Triazole functionalized 5,9-dioxa-13: B-boranaphtho[3,2,1-de] anthracene: A new family of multi-stimuli responsive materials

A series of N-heterocycle-tethered organoboranes B1-B5 were synthesized and fully characterized. All these compounds contain a robust 5,9-dioxa-13b-boranaphtho[3,2,1-de]anthracene (DBNA) core which plays a role as a Lewis acid site. Study of the different N-heterocycles as Lewis base moieties reveals that n-butyl-1H-1,2,4-triazolyl functionalized compounds (B1-B3) exhibit the dynamic switching of the intermolecular B-N bond in response to heat stimulus, leading to unusual reversible emission intensity enhancement at elevated temperature, while n-hexyl-1H-1,2,3-triazolyl attached compounds (B4-B5) only display thermal emission quenching behaviors.

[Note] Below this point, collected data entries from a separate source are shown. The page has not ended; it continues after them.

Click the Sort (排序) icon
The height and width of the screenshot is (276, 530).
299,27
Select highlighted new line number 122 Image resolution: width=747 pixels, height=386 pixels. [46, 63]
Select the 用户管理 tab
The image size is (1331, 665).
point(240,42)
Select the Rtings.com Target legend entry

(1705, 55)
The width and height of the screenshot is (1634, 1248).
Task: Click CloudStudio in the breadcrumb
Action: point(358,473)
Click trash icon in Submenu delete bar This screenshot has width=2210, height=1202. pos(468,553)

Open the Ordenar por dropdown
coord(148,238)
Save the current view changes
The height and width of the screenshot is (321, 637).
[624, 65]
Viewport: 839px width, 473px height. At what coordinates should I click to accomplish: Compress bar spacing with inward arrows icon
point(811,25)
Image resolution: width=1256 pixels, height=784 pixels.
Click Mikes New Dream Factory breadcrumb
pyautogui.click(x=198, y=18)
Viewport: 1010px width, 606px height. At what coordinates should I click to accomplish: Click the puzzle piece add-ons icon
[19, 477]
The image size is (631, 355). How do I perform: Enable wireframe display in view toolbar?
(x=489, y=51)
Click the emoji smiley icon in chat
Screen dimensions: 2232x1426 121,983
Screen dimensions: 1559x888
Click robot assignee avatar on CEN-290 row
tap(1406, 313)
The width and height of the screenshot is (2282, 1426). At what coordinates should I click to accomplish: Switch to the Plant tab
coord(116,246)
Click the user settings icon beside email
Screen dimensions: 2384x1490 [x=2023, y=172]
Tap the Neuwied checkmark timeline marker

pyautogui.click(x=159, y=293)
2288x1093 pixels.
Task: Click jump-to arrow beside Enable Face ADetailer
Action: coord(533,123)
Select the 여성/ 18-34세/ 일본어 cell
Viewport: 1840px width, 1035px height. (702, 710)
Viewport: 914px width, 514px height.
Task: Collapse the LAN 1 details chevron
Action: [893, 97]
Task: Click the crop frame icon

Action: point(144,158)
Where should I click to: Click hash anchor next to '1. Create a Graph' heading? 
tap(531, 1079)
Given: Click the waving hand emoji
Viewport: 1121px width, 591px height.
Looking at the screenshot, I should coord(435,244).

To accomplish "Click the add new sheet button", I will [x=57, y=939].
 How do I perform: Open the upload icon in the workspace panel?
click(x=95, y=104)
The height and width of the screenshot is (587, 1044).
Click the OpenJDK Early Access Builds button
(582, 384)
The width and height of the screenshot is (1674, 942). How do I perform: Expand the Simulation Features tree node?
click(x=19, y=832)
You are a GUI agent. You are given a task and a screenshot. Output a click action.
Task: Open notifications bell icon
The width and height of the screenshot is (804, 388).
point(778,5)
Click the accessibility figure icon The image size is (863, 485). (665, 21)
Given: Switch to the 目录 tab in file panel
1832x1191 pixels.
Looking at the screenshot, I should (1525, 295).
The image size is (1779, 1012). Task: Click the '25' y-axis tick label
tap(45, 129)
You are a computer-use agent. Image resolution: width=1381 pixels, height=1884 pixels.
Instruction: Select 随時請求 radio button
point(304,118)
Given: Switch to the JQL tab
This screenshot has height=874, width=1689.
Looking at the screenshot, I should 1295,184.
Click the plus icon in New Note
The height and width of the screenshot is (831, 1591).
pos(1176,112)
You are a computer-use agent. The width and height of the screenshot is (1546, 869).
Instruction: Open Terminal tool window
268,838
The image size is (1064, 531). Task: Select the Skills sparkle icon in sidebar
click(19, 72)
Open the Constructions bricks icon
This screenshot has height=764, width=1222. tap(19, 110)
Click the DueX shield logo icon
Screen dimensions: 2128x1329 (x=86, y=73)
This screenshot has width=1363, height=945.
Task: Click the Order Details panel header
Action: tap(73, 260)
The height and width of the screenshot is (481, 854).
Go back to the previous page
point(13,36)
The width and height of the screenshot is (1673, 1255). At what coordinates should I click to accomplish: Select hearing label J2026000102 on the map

The different stimuli-responsive properties in solutions may be attributed to the position of the substituent alkyl chains which influence the torsion of the molecules, leading to different affinity of intermolecular B-N interactions. Single crystal X-ray diffraction analysis further confirms the dimeric species formation of B1-B3 in solid state. Furthermore, all compounds exhibit good mechanochromism.